Grab the Popcorn
- US President Donald Trump is set to address the World Economic Forum today via live video link. Ahead of Trump’s speech, tune in to our webinar (details below).
- Norges Bank is expected to keep rates steady at 4.50% and still signal plans to start easing in March.
- Turkey central bank is expected to cut rates 250bps to 45.00%.
You’re invited
Webinar: 2025 in focus: Navigating evolving macro-trends | Register Here
Thursday, 23 January | 7:00 - 7:45 PDT | 10:00 - 10:45 EST | 15:00 - 15:45 GMT | 16:00 - 16:45 CET
USD regained some grounds, US stocks edged higher and 10-year Treasury yields are consolidating around 4.60%. US economic outperformance remains a key theme underpinning a stronger USD. The January PMI figures for major economies, due tomorrow, will offer a timely update on relative growth momentum trends.
US weekly initial jobless claims (1:30pm London) and the Kansas City Fed manufacturing index (4:00pm London) are unlikely to trigger big financial market moves. Instead, markets will move to President Donald Trump’s tune when he speaks at the World Economic Forum today (11:00am New York, 4:00pm London).

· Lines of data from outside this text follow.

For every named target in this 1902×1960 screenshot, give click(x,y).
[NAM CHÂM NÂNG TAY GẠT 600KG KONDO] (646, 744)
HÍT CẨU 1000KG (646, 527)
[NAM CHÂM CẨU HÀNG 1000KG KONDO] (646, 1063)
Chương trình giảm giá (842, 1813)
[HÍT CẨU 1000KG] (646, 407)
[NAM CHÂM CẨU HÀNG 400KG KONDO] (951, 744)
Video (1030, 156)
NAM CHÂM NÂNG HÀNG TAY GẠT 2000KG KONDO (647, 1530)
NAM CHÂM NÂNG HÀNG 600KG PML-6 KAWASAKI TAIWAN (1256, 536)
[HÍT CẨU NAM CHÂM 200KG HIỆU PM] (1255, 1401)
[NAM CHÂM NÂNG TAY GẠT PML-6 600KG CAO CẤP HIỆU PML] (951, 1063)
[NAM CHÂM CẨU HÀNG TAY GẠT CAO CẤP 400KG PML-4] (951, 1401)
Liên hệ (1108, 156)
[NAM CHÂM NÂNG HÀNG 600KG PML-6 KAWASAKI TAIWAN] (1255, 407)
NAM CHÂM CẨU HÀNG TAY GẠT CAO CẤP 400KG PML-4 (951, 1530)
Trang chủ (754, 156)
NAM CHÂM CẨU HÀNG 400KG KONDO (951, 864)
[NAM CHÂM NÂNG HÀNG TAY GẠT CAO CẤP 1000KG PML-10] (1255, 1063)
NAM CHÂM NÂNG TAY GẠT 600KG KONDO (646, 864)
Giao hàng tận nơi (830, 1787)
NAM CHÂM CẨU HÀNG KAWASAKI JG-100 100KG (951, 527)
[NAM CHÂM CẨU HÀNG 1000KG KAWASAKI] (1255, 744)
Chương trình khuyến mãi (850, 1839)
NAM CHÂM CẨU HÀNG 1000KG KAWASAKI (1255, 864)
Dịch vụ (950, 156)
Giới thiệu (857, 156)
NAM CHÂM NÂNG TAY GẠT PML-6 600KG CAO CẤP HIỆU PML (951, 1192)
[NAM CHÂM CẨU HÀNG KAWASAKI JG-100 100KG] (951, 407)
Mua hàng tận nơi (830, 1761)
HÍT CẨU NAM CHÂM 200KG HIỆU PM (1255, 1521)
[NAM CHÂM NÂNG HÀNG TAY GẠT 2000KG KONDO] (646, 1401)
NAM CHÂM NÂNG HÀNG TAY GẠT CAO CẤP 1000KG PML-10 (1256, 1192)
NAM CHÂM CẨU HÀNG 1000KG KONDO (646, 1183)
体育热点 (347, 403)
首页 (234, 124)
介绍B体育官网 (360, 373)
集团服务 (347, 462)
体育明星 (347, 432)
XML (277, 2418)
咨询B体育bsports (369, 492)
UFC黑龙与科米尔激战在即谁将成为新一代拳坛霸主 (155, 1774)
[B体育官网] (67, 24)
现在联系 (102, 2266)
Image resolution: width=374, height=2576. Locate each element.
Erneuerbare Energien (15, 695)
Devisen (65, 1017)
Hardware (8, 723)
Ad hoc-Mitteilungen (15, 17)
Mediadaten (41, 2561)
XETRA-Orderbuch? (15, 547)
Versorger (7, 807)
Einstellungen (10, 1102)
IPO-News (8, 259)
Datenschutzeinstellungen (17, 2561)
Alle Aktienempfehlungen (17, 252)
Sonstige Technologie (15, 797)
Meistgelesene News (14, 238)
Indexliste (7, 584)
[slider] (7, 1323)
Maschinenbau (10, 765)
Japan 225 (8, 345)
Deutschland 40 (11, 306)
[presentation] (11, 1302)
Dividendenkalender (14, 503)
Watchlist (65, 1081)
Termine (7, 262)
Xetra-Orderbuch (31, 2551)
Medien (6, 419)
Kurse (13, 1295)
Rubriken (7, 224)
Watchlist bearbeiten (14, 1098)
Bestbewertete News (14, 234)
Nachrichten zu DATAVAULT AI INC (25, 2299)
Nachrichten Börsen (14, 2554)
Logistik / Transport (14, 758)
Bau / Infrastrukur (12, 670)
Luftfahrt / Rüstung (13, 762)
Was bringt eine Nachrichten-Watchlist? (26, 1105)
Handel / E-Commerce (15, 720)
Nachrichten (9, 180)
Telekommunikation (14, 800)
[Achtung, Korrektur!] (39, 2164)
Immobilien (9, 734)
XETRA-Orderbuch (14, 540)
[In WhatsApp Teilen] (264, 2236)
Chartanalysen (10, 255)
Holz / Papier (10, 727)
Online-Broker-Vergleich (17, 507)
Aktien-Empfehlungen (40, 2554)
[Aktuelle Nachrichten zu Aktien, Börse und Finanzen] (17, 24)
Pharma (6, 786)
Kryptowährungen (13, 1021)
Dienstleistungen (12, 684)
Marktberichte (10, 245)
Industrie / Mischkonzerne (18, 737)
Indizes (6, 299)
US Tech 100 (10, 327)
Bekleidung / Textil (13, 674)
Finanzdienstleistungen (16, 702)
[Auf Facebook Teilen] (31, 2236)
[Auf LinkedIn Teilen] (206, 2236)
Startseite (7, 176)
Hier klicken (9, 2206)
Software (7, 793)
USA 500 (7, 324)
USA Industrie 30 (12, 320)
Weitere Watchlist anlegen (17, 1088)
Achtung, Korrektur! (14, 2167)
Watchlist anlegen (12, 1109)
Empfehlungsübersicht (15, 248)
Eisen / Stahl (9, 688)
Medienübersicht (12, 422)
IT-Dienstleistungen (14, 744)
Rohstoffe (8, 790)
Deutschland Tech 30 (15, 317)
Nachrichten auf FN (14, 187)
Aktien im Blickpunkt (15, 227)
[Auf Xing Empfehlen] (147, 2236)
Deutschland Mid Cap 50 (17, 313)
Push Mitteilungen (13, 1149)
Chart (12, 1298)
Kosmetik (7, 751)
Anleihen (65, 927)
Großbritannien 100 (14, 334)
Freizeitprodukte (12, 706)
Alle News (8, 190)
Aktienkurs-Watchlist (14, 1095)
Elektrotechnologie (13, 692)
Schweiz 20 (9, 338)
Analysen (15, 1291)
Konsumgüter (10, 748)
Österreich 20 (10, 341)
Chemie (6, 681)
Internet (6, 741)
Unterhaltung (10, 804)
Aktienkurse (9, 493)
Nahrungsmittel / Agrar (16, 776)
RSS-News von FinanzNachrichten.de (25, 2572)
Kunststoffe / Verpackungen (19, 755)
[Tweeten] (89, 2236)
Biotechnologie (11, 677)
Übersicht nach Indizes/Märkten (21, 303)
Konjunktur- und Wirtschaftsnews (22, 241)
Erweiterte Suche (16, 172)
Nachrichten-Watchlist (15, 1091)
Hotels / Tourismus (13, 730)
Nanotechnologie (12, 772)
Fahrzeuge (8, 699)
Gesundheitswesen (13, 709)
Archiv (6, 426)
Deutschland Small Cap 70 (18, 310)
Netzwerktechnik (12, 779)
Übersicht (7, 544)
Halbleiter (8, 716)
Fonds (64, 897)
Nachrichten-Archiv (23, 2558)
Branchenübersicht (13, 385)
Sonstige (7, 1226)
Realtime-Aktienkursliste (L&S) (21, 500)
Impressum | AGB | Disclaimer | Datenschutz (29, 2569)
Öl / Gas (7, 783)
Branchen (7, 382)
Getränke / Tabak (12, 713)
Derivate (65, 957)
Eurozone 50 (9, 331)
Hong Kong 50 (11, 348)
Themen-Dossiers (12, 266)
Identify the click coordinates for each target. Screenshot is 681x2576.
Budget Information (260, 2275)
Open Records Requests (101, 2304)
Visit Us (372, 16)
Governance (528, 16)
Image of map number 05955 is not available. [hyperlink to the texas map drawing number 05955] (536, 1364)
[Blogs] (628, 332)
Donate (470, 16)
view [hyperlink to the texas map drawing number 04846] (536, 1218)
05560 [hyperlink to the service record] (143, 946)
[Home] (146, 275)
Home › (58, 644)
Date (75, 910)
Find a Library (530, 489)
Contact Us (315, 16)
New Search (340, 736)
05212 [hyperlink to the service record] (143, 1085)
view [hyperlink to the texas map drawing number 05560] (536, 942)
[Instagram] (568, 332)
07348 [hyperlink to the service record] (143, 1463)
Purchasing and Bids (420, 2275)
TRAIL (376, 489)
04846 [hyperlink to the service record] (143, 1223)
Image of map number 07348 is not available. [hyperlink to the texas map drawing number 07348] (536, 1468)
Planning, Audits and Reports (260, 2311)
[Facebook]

GBP/USD remains under downside pressure. The UK January CBI business optimism is up next and unlikely to offer GBP much support (11:00am London). In October, this quarterly measure of business optimism dropped to a two-year low at -24 indicative of a subdued business investment backdrop.
EUR/USD is directionless near 1.0400. The ECB is on track to deliver another 25bps rate cut next week to 2.75% despite hawkish comments by Governing Council member Robert Holzmann. Yesterday, Holzmann said that it would be better for the ECB “to wait a bit more” before lowering interest rates again because inflation gauges are still very strong. But added “I can be persuaded [to cut rates next week] if there are good arguments.” Holzmann’s comments aren’t surprising. He was the sole member to oppose the ECB rate cut last June. He’s likely to do the same next week. In contrast, ECB President Christine Lagarde stuck to the dovish guidance emphasizing the downside risk to Eurozone growth and confidence that the disinflationary process is continuing. Bottom line: ECB/Fed policy trend is an ongoing drag for EUR/USD.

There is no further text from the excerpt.